In the insurance world, there are those who criticize term coverage and prefer more complicated life insurance policies such as whole or universal life. Those interested in having that discussion can do so with a qualified insurance or financial professional. For the purposes of this article, we posit that even those who favor more complicated life insurance policies will agree that term life coverage is better than no coverage at all.
People in our communities are financially stretched. When tragedy strikes, the pressure to raise funds for grieving families is intense and unyielding. Yet, the sad reality is that many do not have the funds to give. People are pressured in shuls and through Charidy campaigns to give money they don’t have to families who have suffered an irreplaceable loss. To those who want to give—kol hakavod to them.

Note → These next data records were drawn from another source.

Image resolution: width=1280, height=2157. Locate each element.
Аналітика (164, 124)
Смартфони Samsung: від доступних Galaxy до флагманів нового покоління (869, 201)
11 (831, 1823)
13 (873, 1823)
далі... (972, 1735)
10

But it is unfair for us to keep expecting our fellow community members to donate and bear the financial burden every time tragedy strikes. New York Life, MetLife, and every other big-name insurance company have no such challenges.
Finally, this article sensitively acknowledges that not everyone is insurable. Some people suffered from childhood illnesses or were born with medical conditions that render them uninsurable. This article is not intended for them. The fact that some cannot obtain insurance should not excuse the majority of young men from procuring basic protections for their families.
Pirkei Avos reminds us that “al korchoch atta chai, v’al korchoch atta meis.” There are no two-minute warnings in life. We are not granted an extension of time to organize and settle our affairs. That is why we must be proactive and organize them in advance.
Buying term life insurance is one small way we can accomplish this goal and protect our families. Those who are already on shlichus or preparing to embark on it can contact the Shluchim Office for information about life insurance for shluchim.
Chassidim and people who are responsible for their families should reach out without delay to a life insurance agent for information about term life policies.
May Hashem have Rachmonus on us and stop allowing tragedies to befall Klal Yisroel in a manner of “Bila Hamoves L’netzach.,” and may we all be zoicheh to a ksiva v’chasima tova.